**EXERCISE PROMPT**.
Can you swap "Open" for "Select" in every line of the listing below and write those lines out again with nothing else changed and the pictures left out?

[Source records]
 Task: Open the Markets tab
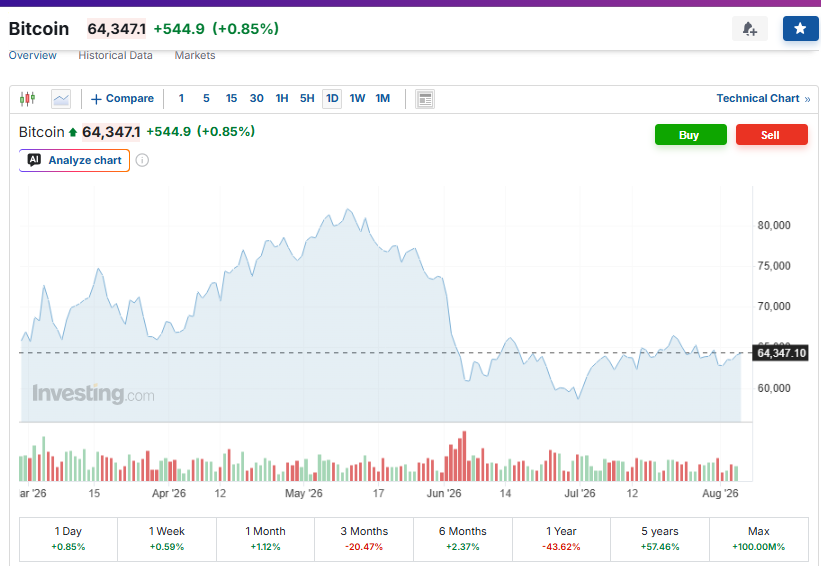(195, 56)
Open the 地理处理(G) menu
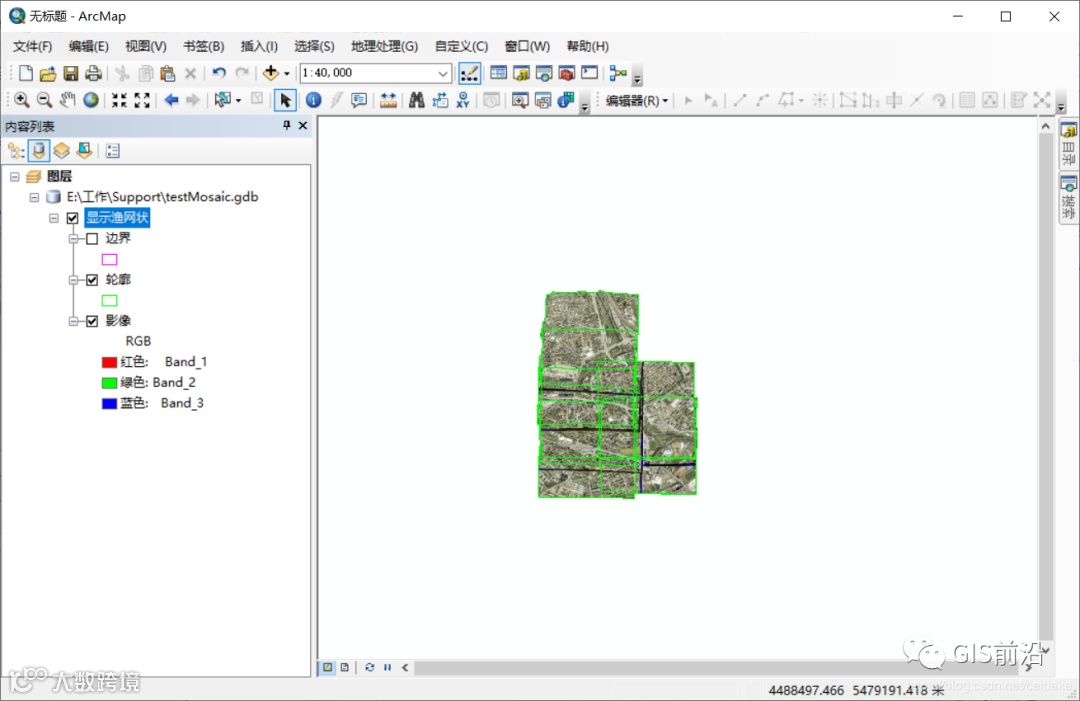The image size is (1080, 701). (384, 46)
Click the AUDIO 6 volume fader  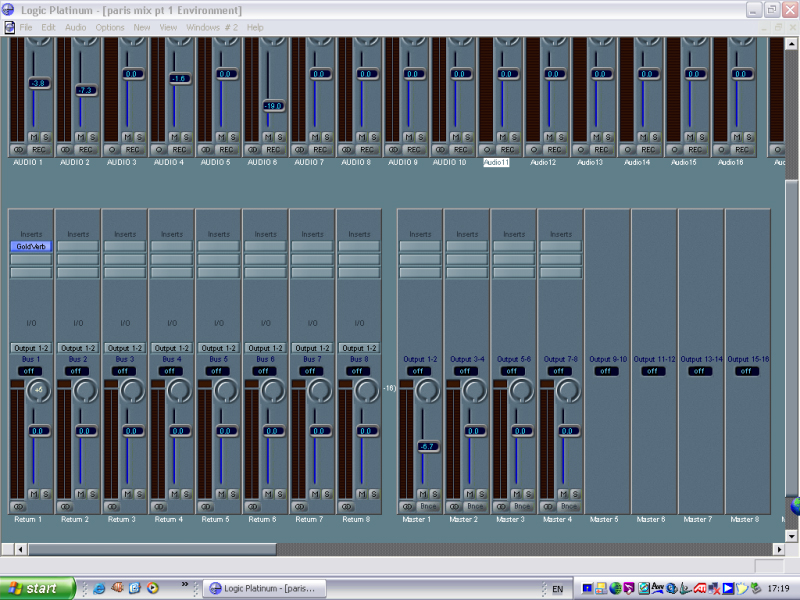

**WRITTEN ANSWER**.
 Task: Select the Markets tab
(195, 56)
Select the 地理处理(G) menu
The image size is (1080, 701). (384, 46)
Click the AUDIO 6 volume fader  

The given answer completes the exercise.